The sale also aligns with CEO Robert Thomson’s long-term strategy of focusing on recurring revenue streams and cost discipline. As Moody’s noted, News Corp’s leverage ratio (debt/EBITDA) is now projected to fall below 2.0x, a stark improvement from the 3.0x threshold that previously limited its rating.

Investment Implications: A Breakout on the Horizon?

Investors should view the ratings upgrade as a confidence vote in News Corp’s financial stewardship. Companies with investment-grade ratings typically enjoy lower borrowing costs, greater access to capital markets, and reduced refinancing risks.
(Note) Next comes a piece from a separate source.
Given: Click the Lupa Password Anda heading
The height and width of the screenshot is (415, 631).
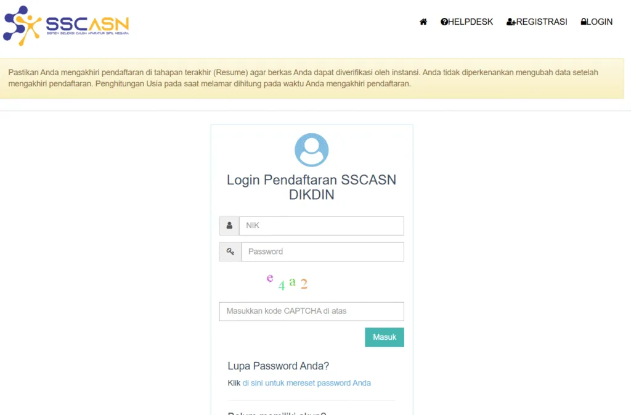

For News Corp, this could translate into:
- Lower interest expenses: With reduced debt and cheaper financing, free cash flow could rise by $50–100 million annually.
- Share buybacks/dividends: The company has historically prioritized capital returns, and excess cash from Foxtel’s sale could accelerate this trend.
- Strategic flexibility: A stronger balance sheet allows News Corp to pursue acquisitions or investments in high-growth areas like AI-driven content creation or subscription services.

Risks and Considerations

While the upgrade is a positive catalyst, risks remain. The media sector faces secular challenges like declining print revenue and intensifying competition in digital advertising. Additionally, News Corp’s reliance on cyclical businesses (e.g., real estate listings) could pressure margins during economic downturns.
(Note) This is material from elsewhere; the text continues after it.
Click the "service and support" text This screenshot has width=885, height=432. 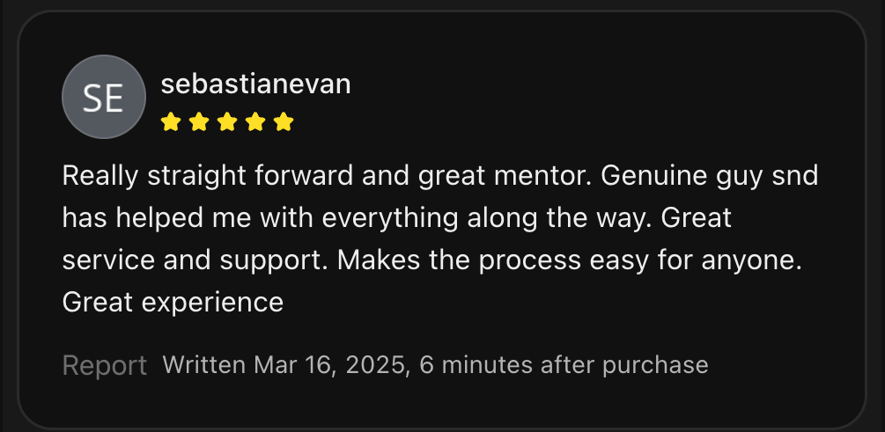click(x=195, y=260)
Conclusion: A Strong Foundation for Growth

News Corp’s ascent to investment-grade status marks a pivotal inflection point. With debt under control, capital returns on the horizon, and a focus on high-margin segments, the company is positioned to outperform peers. Key data points underscore this thesis:
- Foxtel sale proceeds: ~$3.4 billion in cash, reducing net debt by ~30%.
- Leverage improvement: Pro forma debt/EBITDA of 1.8x (vs. 3.0x in 2022).
- Historical returns: The stock has outperformed the S&P 500 by +20% over the past five years, even without the Foxtel windfall.

Investors seeking a media play with a clear path to deleveraging and growth should consider News Corp. The ratings upgrade isn’t just a technicality—it’s a signal that this once-undervalued company is now primed for a sustained breakout.

In a sector littered with cautionary tales, News Corp’s disciplined execution and strategic asset sales make it a compelling buy. The next move? Capitalizing on its newfound financial strength to dominate in its core markets—and rewarding shareholders along the way.